By Pierre Proudhon in "As Confissões de um revolucionário", 1849.

Ingressei na Assembléia Nacional com a timidez de uma criança e o entusiasmo de um principiante. Assíduo, desde às 9 horas da manhã, às reuniões de departamentos e comissões, eu só deixava a Assembléia ao anoitecer, exaurido de cansaço e desgosto.

Tão logo punha meus pés naquele Sinai parlamentar, afastava-me das massas; absorvido pelas tarefas legislativas, perdia inteiramente de vista os acontecimentos do momento.
Eu nada sabia, quer sobre a situação das oficinas nacionais e a política do governo, quer sobre as intrigas que surgiam no coração da Assembléia.

É preciso ter vivido naquela câmara de isolamento chamada Assembléia Nacional, para entender como, quase sempre, justamente os homens que mais completamente desconhecem a situação do país são aqueles que o representam...
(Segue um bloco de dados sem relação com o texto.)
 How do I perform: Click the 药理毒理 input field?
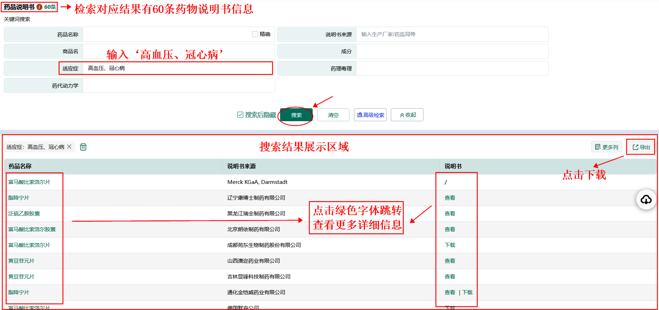click(x=451, y=68)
A maior parte dos meus colegas de esquerda e extrema esquerda partilhavam da mesma perplexidade, da mesma ignorância dos acontecimentos do dia-a-dia. Só se falava nas Oficinas Nacionais com uma espécie de terror, pois temer o povo é um mal que aflige todos aqueles que estão do lado da autoridade, para os que os que estão no poder, o inimigo é o povo.